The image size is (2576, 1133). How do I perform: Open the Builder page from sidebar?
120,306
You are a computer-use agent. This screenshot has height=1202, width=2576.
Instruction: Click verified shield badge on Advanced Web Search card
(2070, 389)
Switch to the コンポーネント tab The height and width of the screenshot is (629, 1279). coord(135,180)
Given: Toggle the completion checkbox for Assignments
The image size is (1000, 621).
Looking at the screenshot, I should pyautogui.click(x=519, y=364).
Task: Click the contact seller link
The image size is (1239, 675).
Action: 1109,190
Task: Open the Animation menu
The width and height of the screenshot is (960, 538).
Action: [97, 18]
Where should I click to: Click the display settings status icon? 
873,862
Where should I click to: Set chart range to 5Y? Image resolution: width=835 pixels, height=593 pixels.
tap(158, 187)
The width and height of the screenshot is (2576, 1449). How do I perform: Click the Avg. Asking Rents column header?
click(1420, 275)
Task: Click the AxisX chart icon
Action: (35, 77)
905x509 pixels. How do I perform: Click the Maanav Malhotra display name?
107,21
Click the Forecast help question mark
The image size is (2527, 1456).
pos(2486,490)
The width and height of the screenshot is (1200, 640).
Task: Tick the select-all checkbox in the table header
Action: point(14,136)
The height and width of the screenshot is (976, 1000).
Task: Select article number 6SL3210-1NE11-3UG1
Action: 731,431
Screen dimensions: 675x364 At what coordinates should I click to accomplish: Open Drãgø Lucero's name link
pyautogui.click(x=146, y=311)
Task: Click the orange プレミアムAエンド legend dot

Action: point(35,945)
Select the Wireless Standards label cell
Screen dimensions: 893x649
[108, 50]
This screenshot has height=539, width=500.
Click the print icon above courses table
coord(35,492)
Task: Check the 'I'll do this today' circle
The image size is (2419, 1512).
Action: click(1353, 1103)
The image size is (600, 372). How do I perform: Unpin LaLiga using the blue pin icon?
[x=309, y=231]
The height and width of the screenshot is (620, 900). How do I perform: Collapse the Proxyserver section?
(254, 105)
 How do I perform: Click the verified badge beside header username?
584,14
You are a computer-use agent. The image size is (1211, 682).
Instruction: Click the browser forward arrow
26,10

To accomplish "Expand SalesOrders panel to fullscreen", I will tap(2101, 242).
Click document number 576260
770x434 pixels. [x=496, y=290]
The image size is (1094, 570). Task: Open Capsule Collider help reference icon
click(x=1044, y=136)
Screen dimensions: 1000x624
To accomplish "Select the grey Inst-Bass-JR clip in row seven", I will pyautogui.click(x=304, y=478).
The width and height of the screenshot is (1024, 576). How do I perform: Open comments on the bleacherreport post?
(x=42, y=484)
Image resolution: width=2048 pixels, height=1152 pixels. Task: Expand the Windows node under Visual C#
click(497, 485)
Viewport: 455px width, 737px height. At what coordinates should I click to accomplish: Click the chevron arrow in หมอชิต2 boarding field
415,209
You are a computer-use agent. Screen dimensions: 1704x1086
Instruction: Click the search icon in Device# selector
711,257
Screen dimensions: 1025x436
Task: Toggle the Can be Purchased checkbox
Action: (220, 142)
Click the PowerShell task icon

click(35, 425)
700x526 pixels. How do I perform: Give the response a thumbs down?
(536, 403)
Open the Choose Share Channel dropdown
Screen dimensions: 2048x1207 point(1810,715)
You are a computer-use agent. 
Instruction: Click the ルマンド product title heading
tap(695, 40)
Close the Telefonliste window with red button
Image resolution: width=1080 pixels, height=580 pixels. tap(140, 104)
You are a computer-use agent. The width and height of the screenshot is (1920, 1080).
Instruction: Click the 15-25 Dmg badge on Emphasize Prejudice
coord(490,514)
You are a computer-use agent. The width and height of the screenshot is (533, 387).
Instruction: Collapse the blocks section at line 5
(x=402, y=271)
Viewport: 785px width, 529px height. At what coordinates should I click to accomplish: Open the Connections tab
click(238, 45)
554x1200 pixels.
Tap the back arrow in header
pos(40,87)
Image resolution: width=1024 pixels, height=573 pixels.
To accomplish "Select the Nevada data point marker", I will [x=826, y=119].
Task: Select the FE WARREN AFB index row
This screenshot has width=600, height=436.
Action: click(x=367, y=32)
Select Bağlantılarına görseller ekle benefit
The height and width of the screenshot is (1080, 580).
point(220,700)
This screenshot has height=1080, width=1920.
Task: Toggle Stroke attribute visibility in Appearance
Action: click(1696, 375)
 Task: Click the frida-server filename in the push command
* * * * * * *
§ **WRITTEN EXERCISE**
Rewrite all of the entries above, replacing each "Instruction" with "Command" and leaving everything else unchanged.

§ **ANSWER TO THE PROBLEM**
The image size is (2576, 1133). How do I perform: Open the Builder page from sidebar?
120,306
You are a computer-use agent. This screenshot has height=1202, width=2576.
Command: Click verified shield badge on Advanced Web Search card
(2070, 389)
Switch to the コンポーネント tab The height and width of the screenshot is (629, 1279). coord(135,180)
Given: Toggle the completion checkbox for Assignments
The image size is (1000, 621).
Looking at the screenshot, I should pyautogui.click(x=519, y=364).
Task: Click the contact seller link
The image size is (1239, 675).
Action: 1109,190
Task: Open the Animation menu
The width and height of the screenshot is (960, 538).
Action: [97, 18]
Where should I click to: Click the display settings status icon? 
873,862
Where should I click to: Set chart range to 5Y? Image resolution: width=835 pixels, height=593 pixels.
tap(158, 187)
The width and height of the screenshot is (2576, 1449). How do I perform: Click the Avg. Asking Rents column header?
click(1420, 275)
Task: Click the AxisX chart icon
Action: (35, 77)
905x509 pixels. How do I perform: Click the Maanav Malhotra display name?
107,21
Click the Forecast help question mark
The image size is (2527, 1456).
pos(2486,490)
The width and height of the screenshot is (1200, 640).
Task: Tick the select-all checkbox in the table header
Action: point(14,136)
The height and width of the screenshot is (976, 1000).
Task: Select article number 6SL3210-1NE11-3UG1
Action: 731,431
Screen dimensions: 675x364 At what coordinates should I click to accomplish: Open Drãgø Lucero's name link
pyautogui.click(x=146, y=311)
Task: Click the orange プレミアムAエンド legend dot

Action: point(35,945)
Select the Wireless Standards label cell
Screen dimensions: 893x649
[108, 50]
This screenshot has height=539, width=500.
Click the print icon above courses table
coord(35,492)
Task: Check the 'I'll do this today' circle
The image size is (2419, 1512).
Action: click(1353, 1103)
The image size is (600, 372). How do I perform: Unpin LaLiga using the blue pin icon?
[x=309, y=231]
The height and width of the screenshot is (620, 900). How do I perform: Collapse the Proxyserver section?
(254, 105)
 How do I perform: Click the verified badge beside header username?
584,14
You are a computer-use agent. The image size is (1211, 682).
Command: Click the browser forward arrow
26,10

To accomplish "Expand SalesOrders panel to fullscreen", I will tap(2101, 242).
Click document number 576260
770x434 pixels. [x=496, y=290]
The image size is (1094, 570). Task: Open Capsule Collider help reference icon
click(x=1044, y=136)
Screen dimensions: 1000x624
To accomplish "Select the grey Inst-Bass-JR clip in row seven", I will pyautogui.click(x=304, y=478).
The width and height of the screenshot is (1024, 576). How do I perform: Open comments on the bleacherreport post?
(x=42, y=484)
Image resolution: width=2048 pixels, height=1152 pixels. Task: Expand the Windows node under Visual C#
click(497, 485)
Viewport: 455px width, 737px height. At what coordinates should I click to accomplish: Click the chevron arrow in หมอชิต2 boarding field
415,209
You are a computer-use agent. Screen dimensions: 1704x1086
Command: Click the search icon in Device# selector
711,257
Screen dimensions: 1025x436
Task: Toggle the Can be Purchased checkbox
Action: (220, 142)
Click the PowerShell task icon

click(35, 425)
700x526 pixels. How do I perform: Give the response a thumbs down?
(536, 403)
Open the Choose Share Channel dropdown
Screen dimensions: 2048x1207 point(1810,715)
You are a computer-use agent. 
Command: Click the ルマンド product title heading
tap(695, 40)
Close the Telefonliste window with red button
Image resolution: width=1080 pixels, height=580 pixels. tap(140, 104)
You are a computer-use agent. The width and height of the screenshot is (1920, 1080).
Command: Click the 15-25 Dmg badge on Emphasize Prejudice
coord(490,514)
You are a computer-use agent. The width and height of the screenshot is (533, 387).
Command: Collapse the blocks section at line 5
(x=402, y=271)
Viewport: 785px width, 529px height. At what coordinates should I click to accomplish: Open the Connections tab
click(238, 45)
554x1200 pixels.
Tap the back arrow in header
pos(40,87)
Image resolution: width=1024 pixels, height=573 pixels.
To accomplish "Select the Nevada data point marker", I will [x=826, y=119].
Task: Select the FE WARREN AFB index row
This screenshot has width=600, height=436.
Action: click(x=367, y=32)
Select Bağlantılarına görseller ekle benefit
The height and width of the screenshot is (1080, 580).
point(220,700)
This screenshot has height=1080, width=1920.
Task: Toggle Stroke attribute visibility in Appearance
Action: click(1696, 375)
 Task: Click the frida-server filename in the push command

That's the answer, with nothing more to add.